* _What to produce_
Reproduce word for word every line from the one containing "Given: Click the" to the final line of the data below; omit the pictures.

* _Task material_
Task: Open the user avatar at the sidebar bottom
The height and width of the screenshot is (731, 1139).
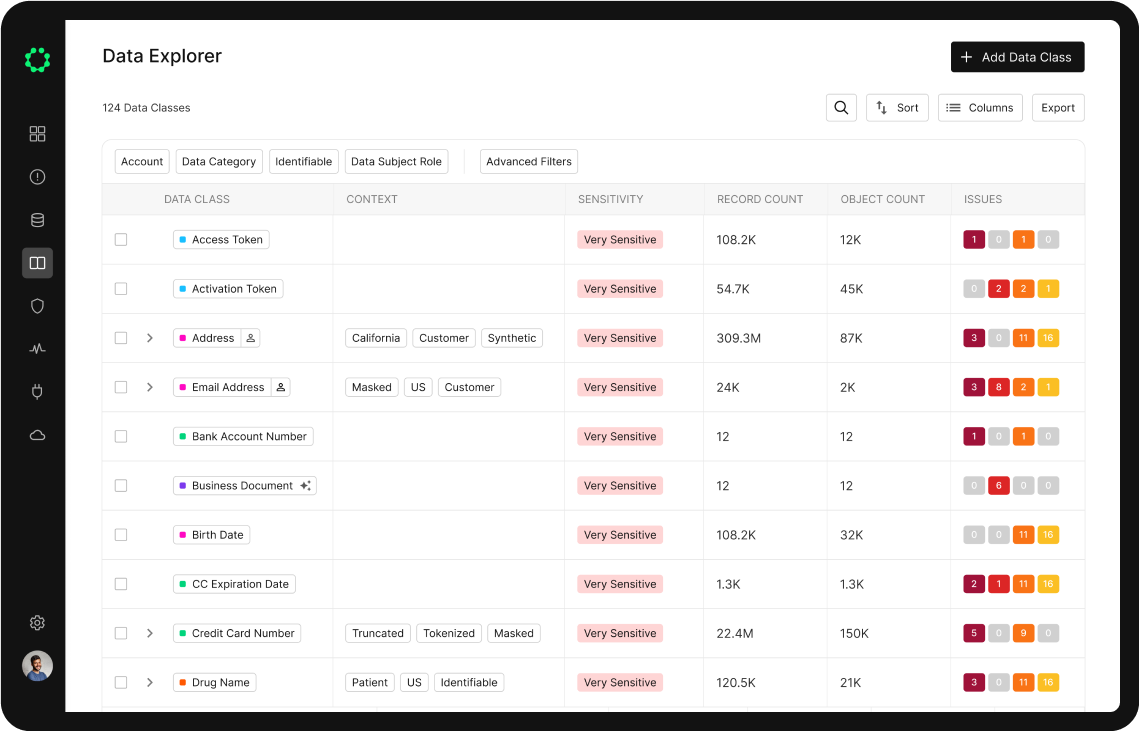Action: pyautogui.click(x=37, y=665)
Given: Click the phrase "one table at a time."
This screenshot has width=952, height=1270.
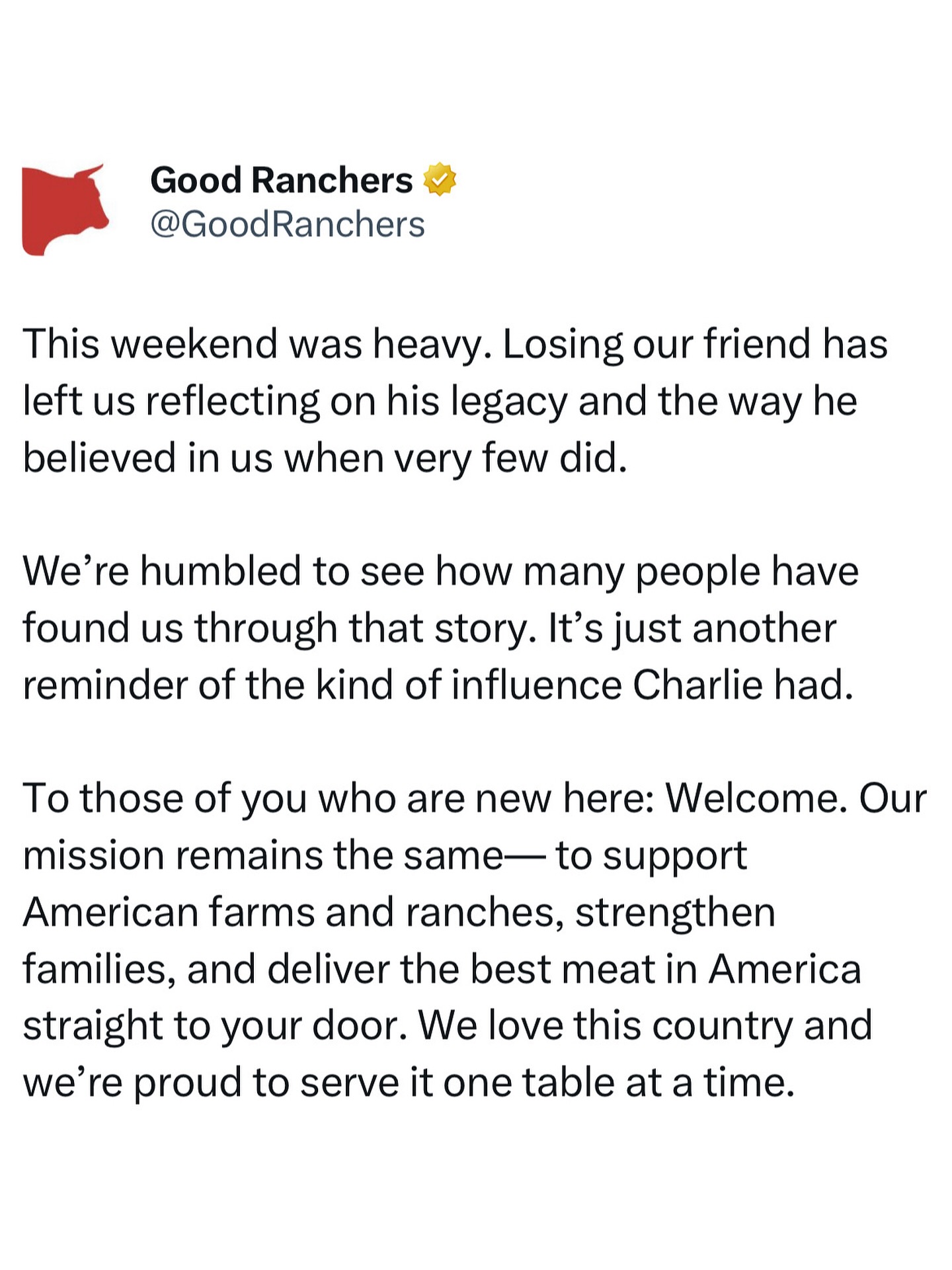Looking at the screenshot, I should pos(619,1083).
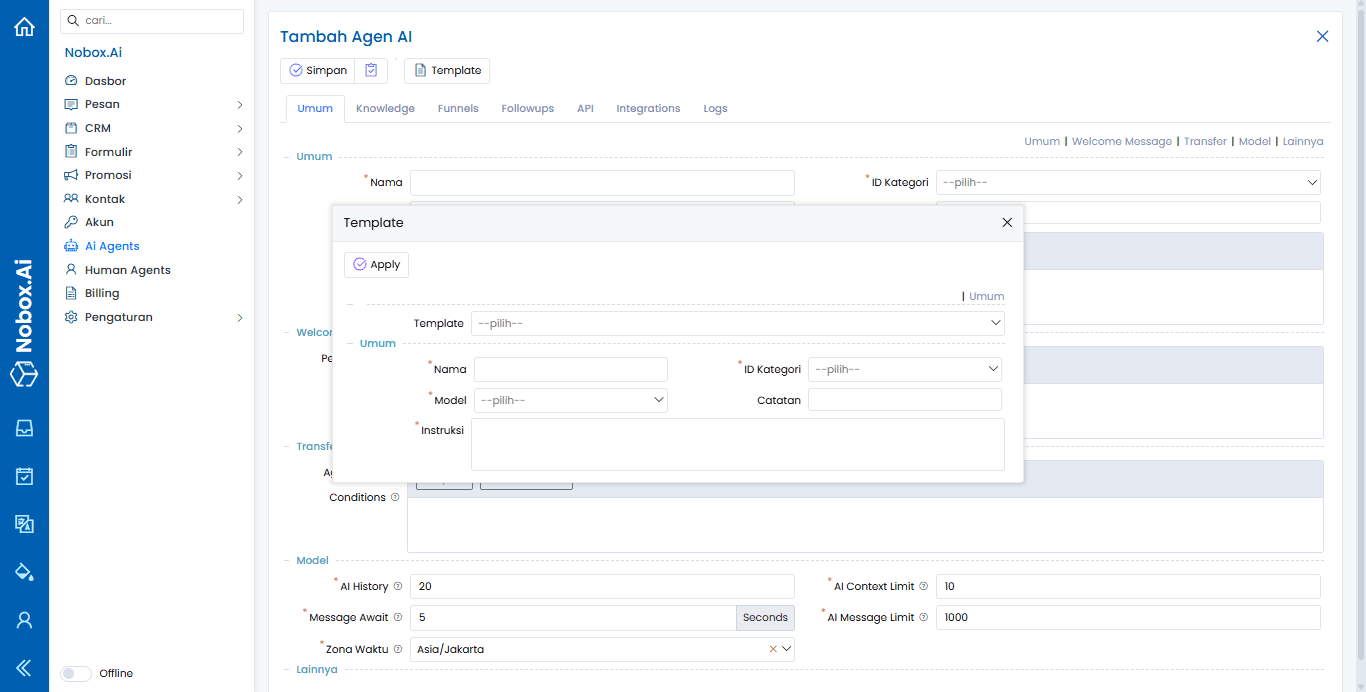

* _Result_
Given: Click the phrase "one table at a time."
This screenshot has width=952, height=1270.
Looking at the screenshot, I should pos(619,1083).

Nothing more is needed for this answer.